Вот это стало для меня самым важным на всю жизнь. Во всей бегущей мимо, зыбкой и изменчивой реальности картина оказалась для меня не просто главной, а единственной надежной опорой. Лишь держась за картину, я могу что-либо понять не только в искусстве, но и в жизни, которая меня окружает и которой я сам живу. И эту опору дал мне Владимир Андреевич Фаворский.
Конечно, сам Владимир Андреевич больше говорил о гравюре, хотя к картине, разумеется, тоже относил свои пространственные выкладки, но я-то воспринимал их только по отношению к картине, просто потому что остальное меня не касалось, а это было именно то, в чем я нуждался прежде всего. В дальнейшем в моей многолетней работе над картиной, в раздумьях о ее природе я не всегда шел за Фаворским. Я даже думаю, что основное мое развитие шло, скорее, по принципу отталкивания, чем следования, и до сих пор ловлю себя на том, что когда с чем-то не согласен, стараюсь доказать это именно Владимиру Андреевичу и мысленно разговариваю с ним, обращаюсь именно к нему. То есть я размышляю в форме диалога с Владимиром Андреевичем. Эта потребность стала привычкой, которую я раньше не замечал, и только начав записывать эти воспоминания, сообразил, что она есть. Насколько же глубоко она укоренилась в моем сознании! И видно, уже до конца.
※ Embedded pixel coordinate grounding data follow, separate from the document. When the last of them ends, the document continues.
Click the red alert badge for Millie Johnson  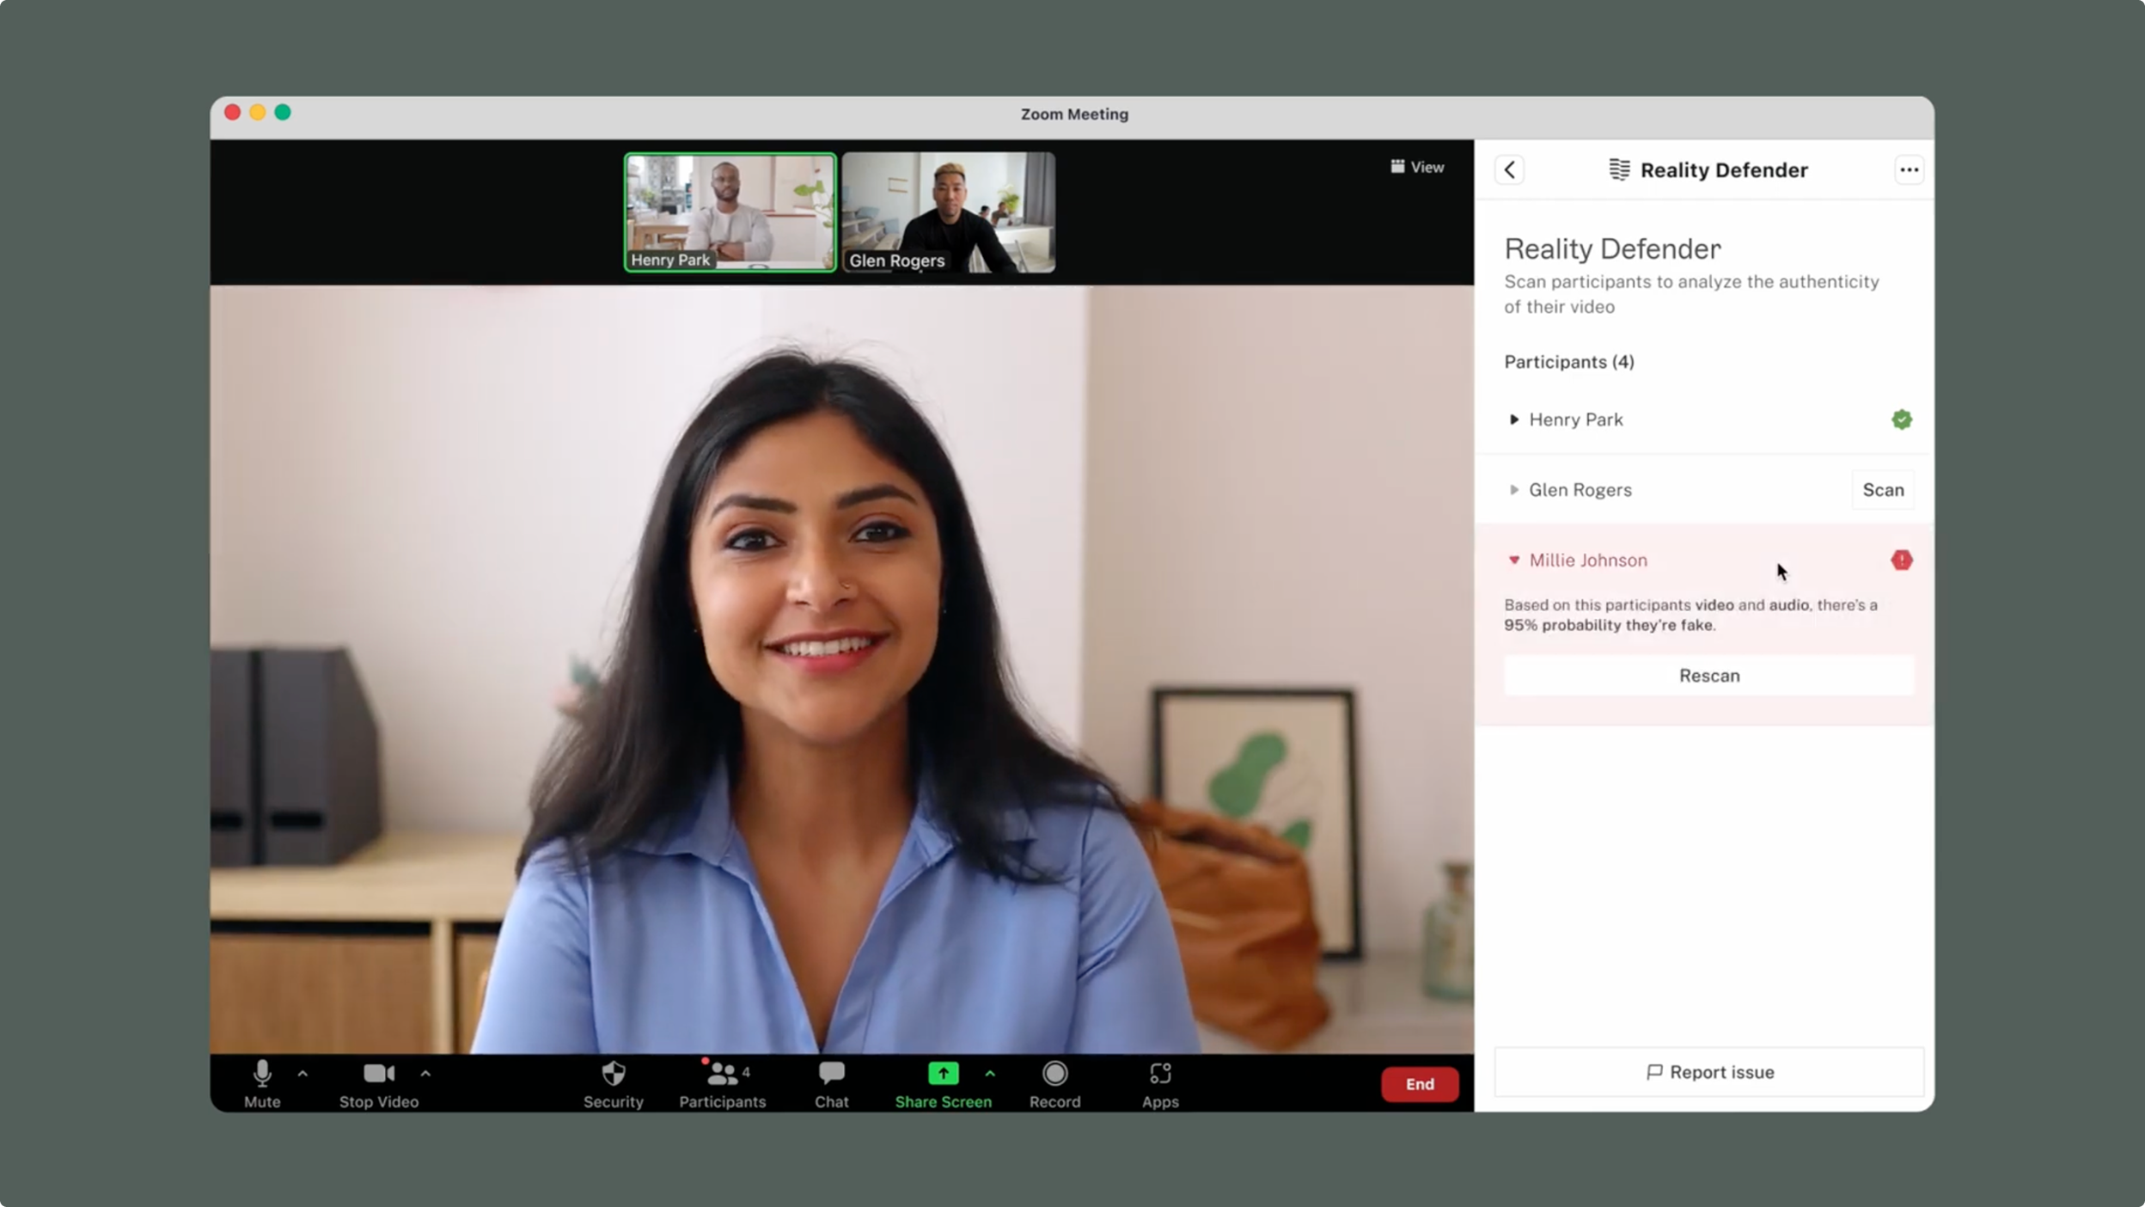coord(1901,561)
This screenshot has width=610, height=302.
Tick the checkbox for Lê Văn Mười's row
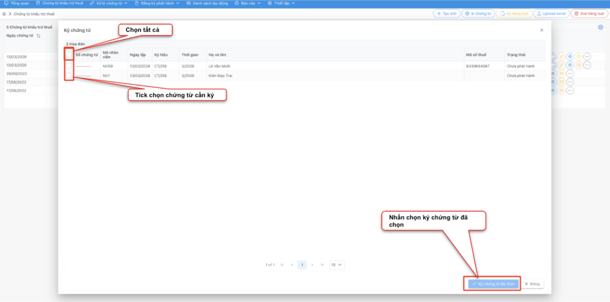(69, 66)
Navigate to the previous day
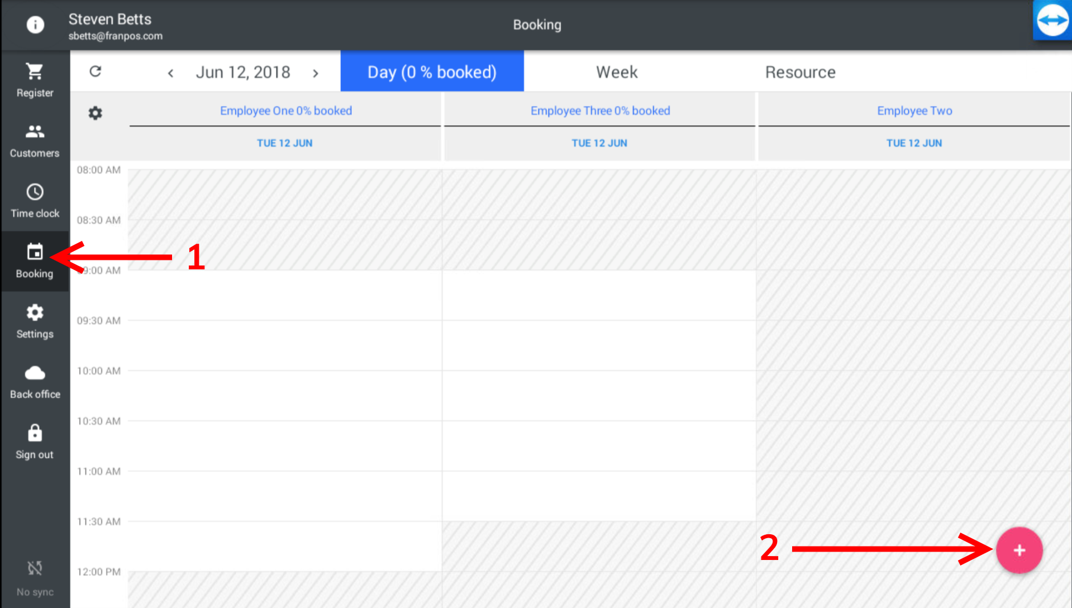This screenshot has width=1072, height=608. [170, 73]
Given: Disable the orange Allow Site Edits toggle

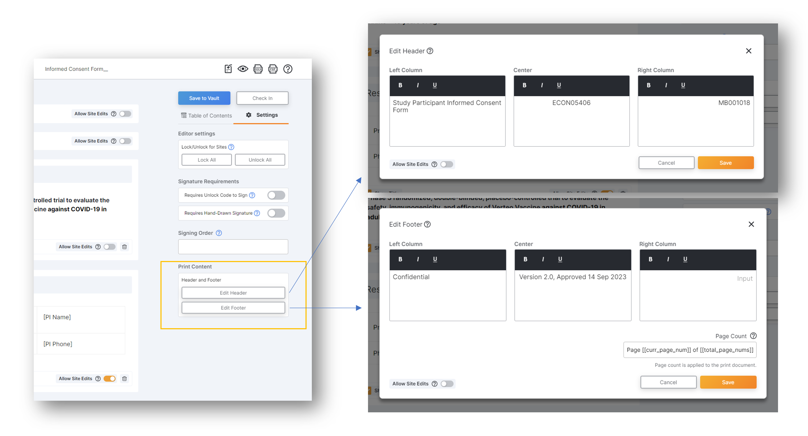Looking at the screenshot, I should 109,379.
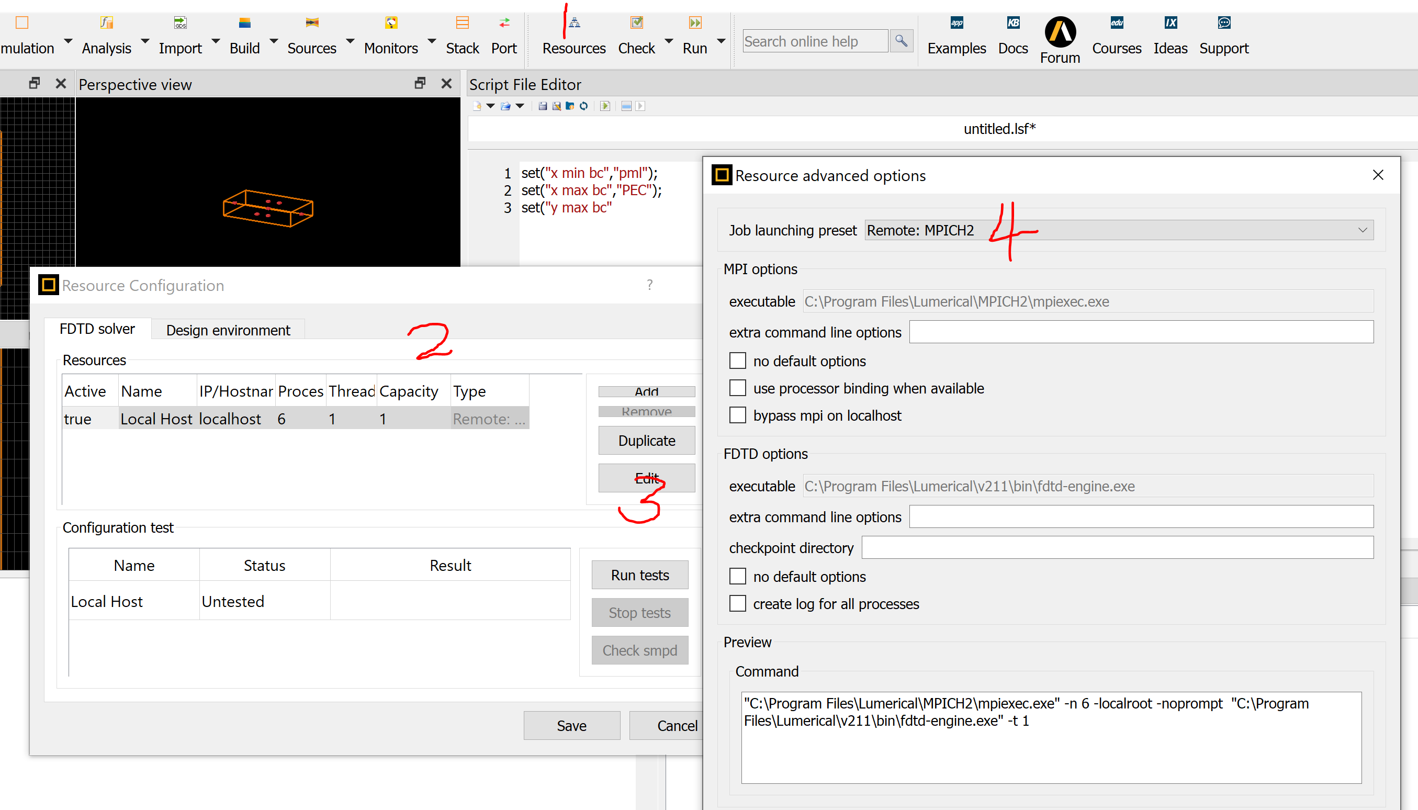Click the Docs knowledge base icon
The width and height of the screenshot is (1418, 810).
tap(1012, 23)
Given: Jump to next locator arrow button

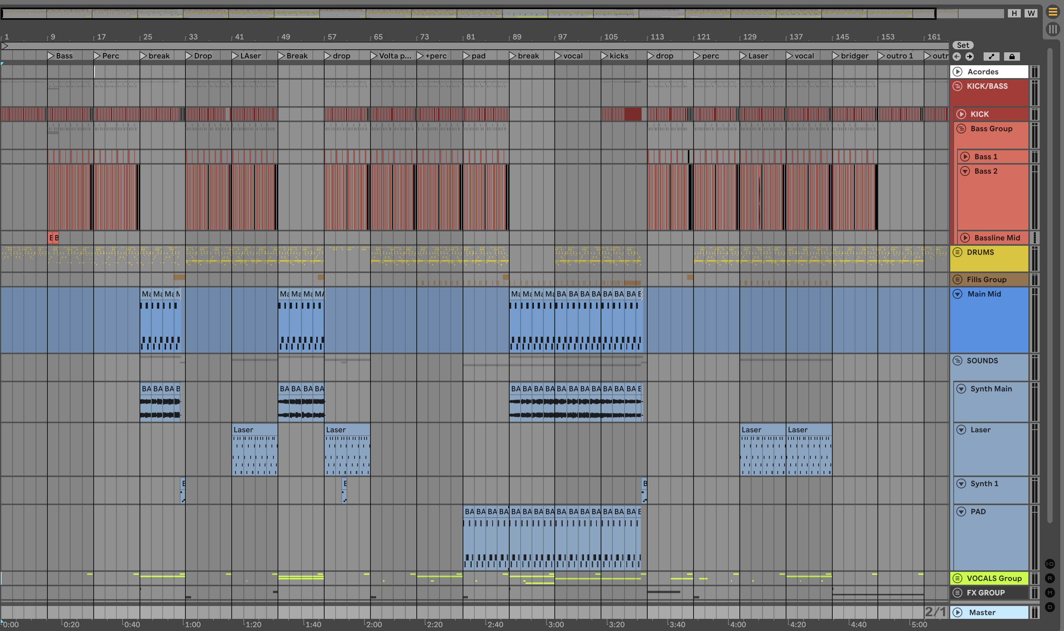Looking at the screenshot, I should pos(969,57).
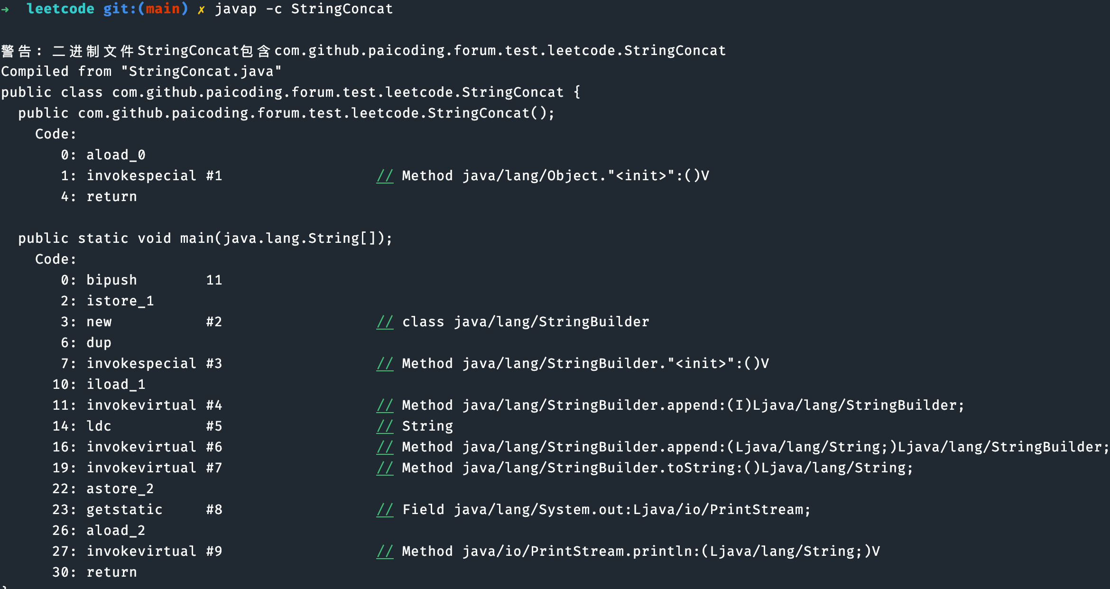Screen dimensions: 1110x589
Task: Click underlined // before the System.out field comment
Action: point(385,510)
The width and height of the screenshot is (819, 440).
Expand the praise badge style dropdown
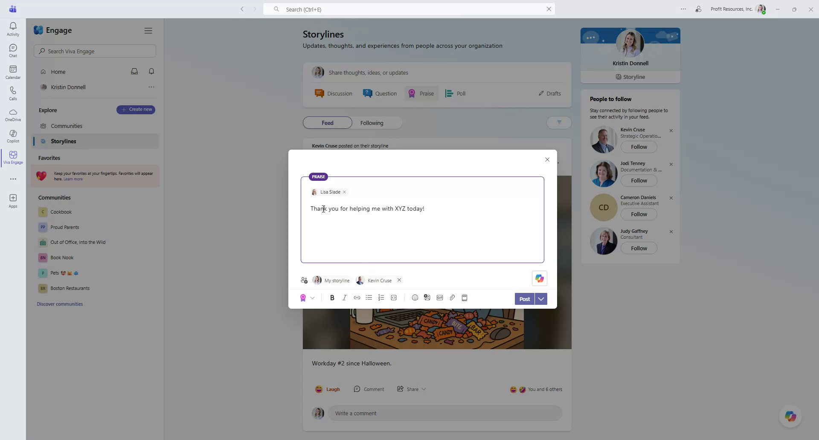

Я хочу закончить этот эпизод анекдотом, рассказанным самим Владимиром Андреевичем. Он иллюстрирует, как мне кажется, разницу между весьма распространенным среди художников представлением, что основополагающими элементами искусства являются пятно и линия, и представлением Фаворского об основополагающем значении пространства предмета. Дело происходило в студии Юона, где Фаворский занимался в молодости. Он должен был изобразить то ли кувшин, то ли горшок – уже не помню, да и не важно, – стоящий на подоконнике и выглядевший темным силуэтом на фоне окна. Чернота этого кувшина поразила Фаворского как черная дыра в пространстве, то есть солнечное пространство за окном представилось ему как предмет, в котором кувшин терял свою предметность и оказывался черной дырой в пространстве. Когда Владимир Андреевич попытался поведать преподавателю о том, что кувшин – это не предмет, а пространство (представляю, как он был счастлив своим открытием и как ему хотелось им поделиться!), Юон выслушал его совершенно равнодушно и сказал: «А по-моему, это пятно!» Вот понятие пятна как основополагающего Фаворский не признавал. Пятно тоже было либо пространством, либо предметом.
Не помню, при каких обстоятельствах Владимир Андреевич впервые сказал, что белое – это добро, а черное – зло. Не могу сказать, что на меня произвело впечатление подобное его высказывание о пространстве картины. Сначала было просто недоумение, может быть, даже несколько снисходительное (в молодости вообще готовность к восторженному и абсолютному поклонению как-то странно уживается с самонадеянностью). Тогда эта мысль показалась мне причудливо старомодной. Оно и понятно.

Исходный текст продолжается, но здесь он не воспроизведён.